Problem requirements
Extract every line of the entries below and reproduce each one verbatim, in the order given.
= = =
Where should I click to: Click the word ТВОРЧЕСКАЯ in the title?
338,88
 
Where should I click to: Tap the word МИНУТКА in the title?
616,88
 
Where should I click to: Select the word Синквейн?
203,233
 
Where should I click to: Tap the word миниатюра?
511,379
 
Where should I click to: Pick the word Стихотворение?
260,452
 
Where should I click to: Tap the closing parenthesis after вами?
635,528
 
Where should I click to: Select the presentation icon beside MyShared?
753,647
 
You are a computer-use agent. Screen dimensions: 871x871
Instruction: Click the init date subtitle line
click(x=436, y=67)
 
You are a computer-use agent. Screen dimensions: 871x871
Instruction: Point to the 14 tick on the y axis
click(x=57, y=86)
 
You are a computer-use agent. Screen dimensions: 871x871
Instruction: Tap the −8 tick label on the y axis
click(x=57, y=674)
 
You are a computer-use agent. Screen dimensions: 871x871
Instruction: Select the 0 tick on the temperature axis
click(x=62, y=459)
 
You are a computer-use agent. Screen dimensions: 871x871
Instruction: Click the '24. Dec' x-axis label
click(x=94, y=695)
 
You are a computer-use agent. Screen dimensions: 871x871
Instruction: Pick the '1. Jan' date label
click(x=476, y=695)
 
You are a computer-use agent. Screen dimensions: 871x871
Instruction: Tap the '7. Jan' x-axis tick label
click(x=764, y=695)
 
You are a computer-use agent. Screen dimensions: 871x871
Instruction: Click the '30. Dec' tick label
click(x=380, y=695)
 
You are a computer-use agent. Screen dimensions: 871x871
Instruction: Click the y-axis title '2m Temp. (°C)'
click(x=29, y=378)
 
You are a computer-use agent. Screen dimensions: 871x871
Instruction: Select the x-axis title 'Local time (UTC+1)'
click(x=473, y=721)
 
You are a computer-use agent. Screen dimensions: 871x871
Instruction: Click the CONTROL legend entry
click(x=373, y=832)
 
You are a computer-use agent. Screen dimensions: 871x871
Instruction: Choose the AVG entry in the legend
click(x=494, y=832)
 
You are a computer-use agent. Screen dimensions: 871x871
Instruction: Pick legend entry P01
= = =
Answer to this exercise
Where should I click to: Click the word ТВОРЧЕСКАЯ in the title?
338,88
 
Where should I click to: Tap the word МИНУТКА in the title?
616,88
 
Where should I click to: Select the word Синквейн?
203,233
 
Where should I click to: Tap the word миниатюра?
511,379
 
Where should I click to: Pick the word Стихотворение?
260,452
 
Where should I click to: Tap the closing parenthesis after вами?
635,528
 
Where should I click to: Select the presentation icon beside MyShared?
753,647
 
You are a computer-use agent. Screen dimensions: 871x871
Instruction: Click the init date subtitle line
click(x=436, y=67)
 
You are a computer-use agent. Screen dimensions: 871x871
Instruction: Point to the 14 tick on the y axis
click(x=57, y=86)
 
You are a computer-use agent. Screen dimensions: 871x871
Instruction: Tap the −8 tick label on the y axis
click(x=57, y=674)
 
You are a computer-use agent. Screen dimensions: 871x871
Instruction: Select the 0 tick on the temperature axis
click(x=62, y=459)
 
You are a computer-use agent. Screen dimensions: 871x871
Instruction: Click the '24. Dec' x-axis label
click(x=94, y=695)
 
You are a computer-use agent. Screen dimensions: 871x871
Instruction: Pick the '1. Jan' date label
click(x=476, y=695)
 
You are a computer-use agent. Screen dimensions: 871x871
Instruction: Tap the '7. Jan' x-axis tick label
click(x=764, y=695)
 
You are a computer-use agent. Screen dimensions: 871x871
Instruction: Click the '30. Dec' tick label
click(x=380, y=695)
 
You are a computer-use agent. Screen dimensions: 871x871
Instruction: Click the y-axis title '2m Temp. (°C)'
click(x=29, y=378)
 
You are a computer-use agent. Screen dimensions: 871x871
Instruction: Select the x-axis title 'Local time (UTC+1)'
click(x=473, y=721)
 
You are a computer-use agent. Screen dimensions: 871x871
Instruction: Click the CONTROL legend entry
click(x=373, y=832)
 
You are a computer-use agent. Screen dimensions: 871x871
Instruction: Choose the AVG entry in the legend
click(x=494, y=832)
 
You are a computer-use agent. Screen dimensions: 871x871
Instruction: Pick legend entry P01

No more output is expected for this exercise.